Hemos destrozado la mayor parte de nuestro litoral con la presión urbanística a la que lo hemos sometido. Si bien esto es algo que hemos hecho por el crecimiento de un sector económico básico en nuestro país; la forma que hemos utilizado ha sido tan poco sostenible que, a largo plazo, terminaremos pagándolo. Por esta razón destaca más encontrarnos con remansos como las dunas de Maspalomas en la isla de Gran Canaria.
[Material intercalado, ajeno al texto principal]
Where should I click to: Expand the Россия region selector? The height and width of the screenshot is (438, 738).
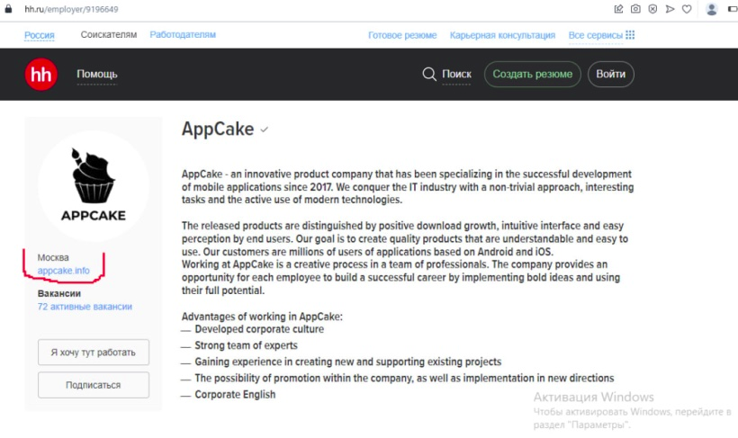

El impresionante ecosistema de dunas te hace tener la sensación de estar en pleno desierto, si no fuese por la brisa del mar que hace que las temperaturas sean agradables todos los días del año. Es un paraje natural único que invita a ser recorrido, con gran riqueza de flora, fauna y con una bonita laguna interior. Todo vigilado desde una antiguo faro, única construcción antigua en un rincón machacado por las grandes infraestructuras turísticas, que han terminado afectando considerablemente al ecosistema de la zona.
La inmensidad y soledad dunar contrasta con la abarrotada playa, que invita al remojo en cualquier época del año, aunque en la medida que nos alejamos del faro podemos encontrar zonas de la playa más tranquilas también. Buena opción para los amantes del mar, sobre todo para aquellos que no estén dispuestos a renunciar a sus aficiones en invierno.